_Extracted entries_

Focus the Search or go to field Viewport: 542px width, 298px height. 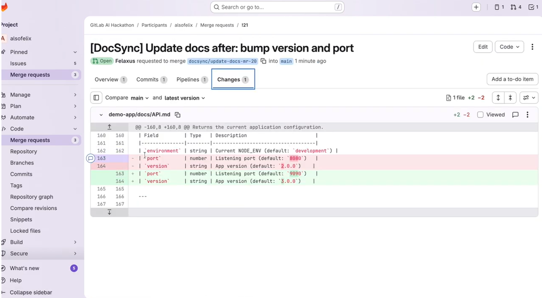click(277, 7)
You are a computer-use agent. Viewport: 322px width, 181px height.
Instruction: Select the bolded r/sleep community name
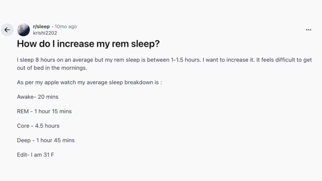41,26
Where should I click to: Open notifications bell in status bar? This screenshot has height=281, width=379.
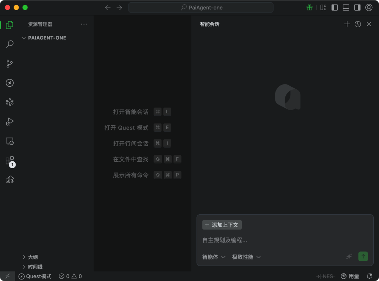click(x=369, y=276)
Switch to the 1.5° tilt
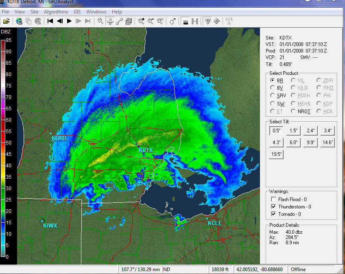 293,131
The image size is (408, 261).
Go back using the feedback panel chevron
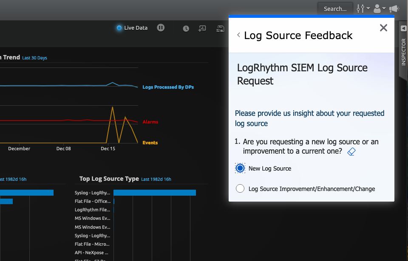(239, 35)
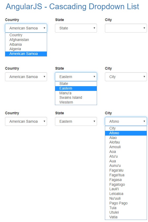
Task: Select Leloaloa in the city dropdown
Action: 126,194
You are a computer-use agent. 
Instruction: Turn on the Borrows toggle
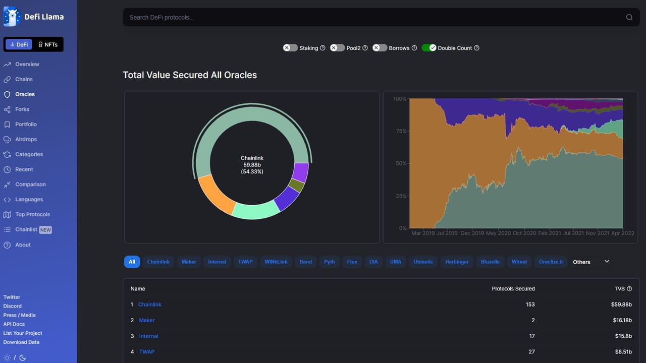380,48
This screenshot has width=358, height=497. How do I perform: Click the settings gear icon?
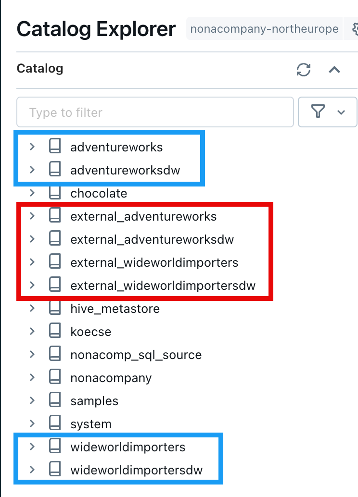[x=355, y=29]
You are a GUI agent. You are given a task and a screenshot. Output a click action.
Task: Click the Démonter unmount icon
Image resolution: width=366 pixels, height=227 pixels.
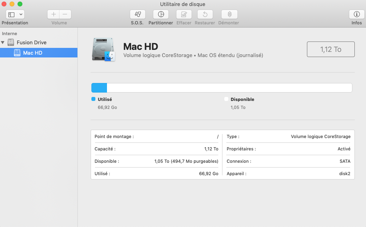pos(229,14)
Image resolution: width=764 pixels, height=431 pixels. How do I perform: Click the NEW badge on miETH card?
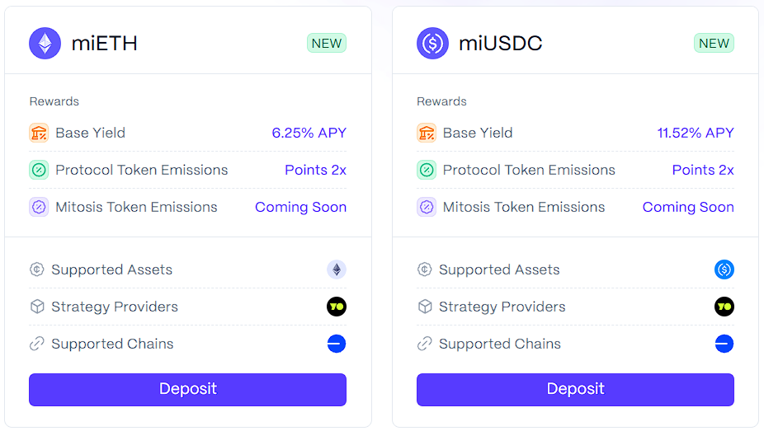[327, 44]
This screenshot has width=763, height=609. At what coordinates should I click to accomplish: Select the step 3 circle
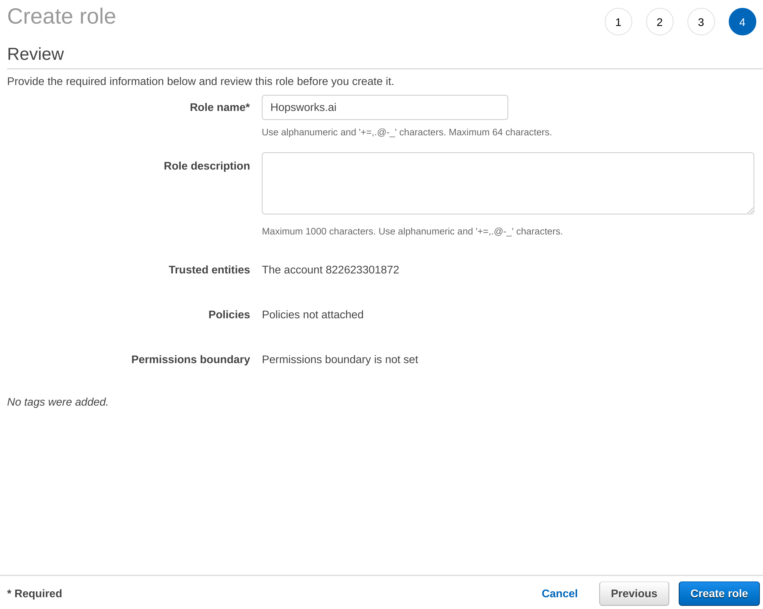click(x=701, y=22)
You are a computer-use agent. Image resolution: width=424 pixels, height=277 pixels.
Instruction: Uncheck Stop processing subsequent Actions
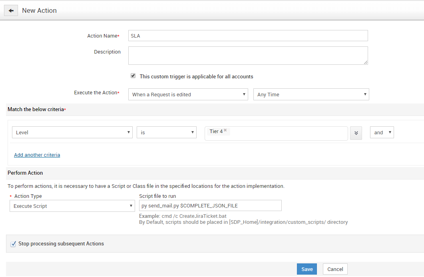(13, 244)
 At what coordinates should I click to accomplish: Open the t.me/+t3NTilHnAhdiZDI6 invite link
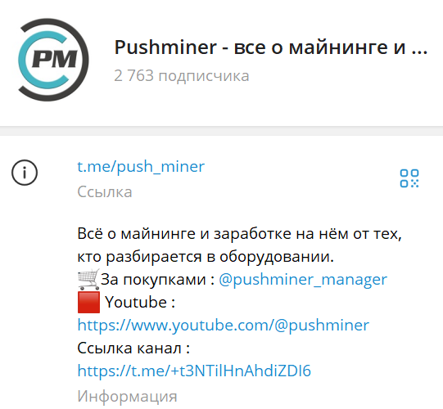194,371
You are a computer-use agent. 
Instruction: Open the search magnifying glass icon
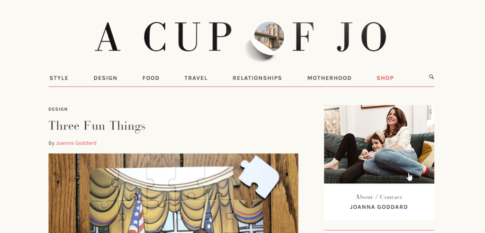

_Challenge_
Copy out the entries word for word, starting at the line that contains "You are a computer-use agent. Image" and ending at the last line of the entries. Leave the pictures out of your answer.

_Full output_
You are a computer-use agent. Image resolution: width=424 pixels, height=277 pixels.
Instruction: Uncheck Stop processing subsequent Actions
(13, 244)
 At what coordinates should I click to accomplish: Open the t.me/+t3NTilHnAhdiZDI6 invite link
194,371
You are a computer-use agent. 
Instruction: Open the search magnifying glass icon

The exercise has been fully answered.